I've included a picture, hopefully it helps.

 

forgeplan.JPG

 

So I'll start with the washtub itself --

 

  • it's galvanized, so do I need to worry about the heat vaporizing the zinc and killing me? Should I paint it with some furnace cement on this inside or will it not really be an issue?
  • Do I need to cut a place where the handles are on either side, or is it better to keep the lip in place?
  • how high off the bottom of the washtub should the opening for the pipe begin?

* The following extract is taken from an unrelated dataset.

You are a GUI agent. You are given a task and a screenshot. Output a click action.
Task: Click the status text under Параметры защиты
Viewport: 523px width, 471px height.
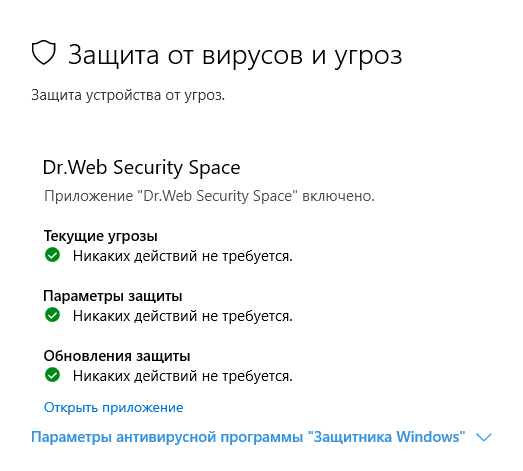[x=183, y=316]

About the 'refractory cement' ...

  • I bought 2x 25# bags of unscented clay cat litter ... 'all natural'
  • I also picked up a bag of playbox sand, 50# bag
  • and a small bag of perlite I saw at the garden store, but it's not a large quantity. Should I pick up some more? [edit: it's 8 qts.]
  • Is there anything else I should add, such as wood ash? [edit: I have plenty if need be, as I have a wood burning sauna -- I burn off-cuts of kiln-dried alder, oak, mahogany, cherry, poplar, pine as well as filbert branches]
  • what ratios to mix the above (or other) ingredients in, and is there a 'cure' time or just build a fire over it for a few hours?
  • Also, how wide across and how deep should the U be of the clay? Just lay the pipe in at the right height, and sculpt the U down so the pipe holes are just exposed?
  • Should I include some firebricks along the sides of the U shape, and in doing so, avoid cutting the lip of the tub? If so, should I just set them in the clay when I make it and how deep?

And the pipe ...

  • I have a 2" black steel pipe with a cap on one end, 3 ft long. Once set in place, I think it'll be about 4 or 6 inches past the tub face. [edit: it's long enough that I can actually have 3 or 4 inches sticking out of either end -- that way I can uncap the end and clean it if need be]
  • how many holes should be drilled and how far apart? what size hole is best? [edit: I read somewhere that the hole should be smaller the closer they are to the blower, so overall the pressure is the same throughout the length -- anyone with insight here?]
  • Is it fine to just lay it on some bricks or something before putting in the clay mix?
  • should I drill the holes before hand, or could I wait until the clay is cured? Might be better since I don't have a drill press on hand, just a hand held drill.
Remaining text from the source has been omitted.